No caigas en el error de pensar que nunca más volverás a sentirte bien. Sin embargo, debes darte tiempo. Todo volverá a la normalidad, eso es seguro. Aprenderás a vivir sin esa persona.

2 – Dedica tiempo a actividades que requieran plena atención

Seguramente tu corazón roto haga que te detengas, que te quedes pensando en lo que podría haber sido y no fue, preguntándote qué salió mal y por qué. Pero no puedes vivir en un sueño. Eso solo te hará sentir peor.

Un estudio encontró que somos más felices cuando participamos en actividades que ocupan una gran cantidad de nuestra atención. Estar concentrado, en lugar de soñar despierto, nos hace más felices. Por lo tanto, intenta hacer algo que requiera que estés al 100% en esa actividad. El tiempo que tienes que esperar pasará antes y te recuperarás mejor.

Mujer meditando al amanecer

3 – Sigue con tus actividades y tus relaciones

Al enamorarse resulta tentador dejarlo todo y descuidar nuestra vida, centrando toda la atención en la persona amada. Cuando el amor se acaba, parece que se acaba todo lo demás.

Sin embargo, no tiene por qué se así. Vuelve a tu vida, sigue con tus actividades, queda con tus amigos, con tus familiares, o sal a conocer gente nueva. También puedes probar a hacer algo nuevo y diferente. Aunque no te apetezca, enseguida descubrirás que eso te ayuda a sentirte mejor.

4 – No se trata de si era la persona adecuada para ti

Seguramente encontrarás gente que, con toda la buena intención del mundo, te diga que esa persona no era para ti. Pero eso no es lo que a ti te importa, ¿verdad? Fuera o no para ti, la pérdida duele, incluso aunque hayas sido tu quien haya roto.

Olvídate de eso. Pensar que estuviste con quien no debías te desestabiliza emocionalmente, te hace dudar de ti y afecta a tu autoestima. Nadie puede decirte que elegiste mal, ni tiene derecho a juzgar por qué te gustaba esa persona.

No estás con esa persona porque no funcionó, y se acabó. Tienes más oportunidades en la vida, y no puedes desaprovecharlas pensando en si te toca o no, en si es para ti o para otro/a.

5 – Recuerda que de otros malos momentos saliste y aprendiste algo

Chica alegre disfrutando del presente

La vida está cargada de malos momentos, de experiencias desagradables y de lecciones aprendidas. Si pudiste superar otras dificultades, podrás superar esta. Si pudiste aprender de malas experiencias en el pasado, puedes aprender de esta.
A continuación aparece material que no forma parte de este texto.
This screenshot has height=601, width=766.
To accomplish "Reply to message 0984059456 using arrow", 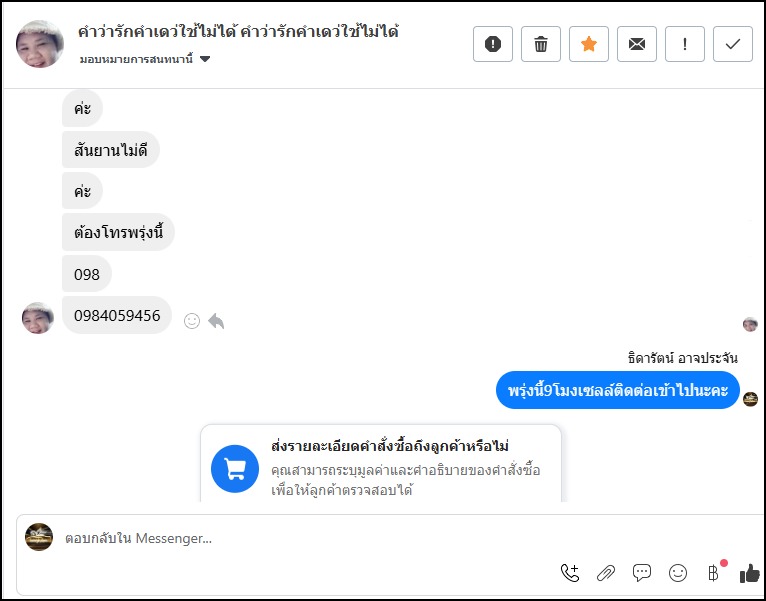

No te preguntes por qué. Pregúntate qué puedes aprender, qué puedes cambiar. Analiza las señales que no viste, lo que hiciste y lo que no hiciste. Concéntrate en mejorar y recuerda que también hubo buenos momentos. No todo fue tan malo, y de eso también se aprende.

6 – Evita las etiquetas y no cierres tu corazón

No todas las relaciones son iguales, no todas las personas se comportan igual. No asumas que hay una norma general. Aprender de la experiencia te ayudará a analizar mejor a las personas, a entender la naturaleza de las relaciones y a generar expectativas realistas.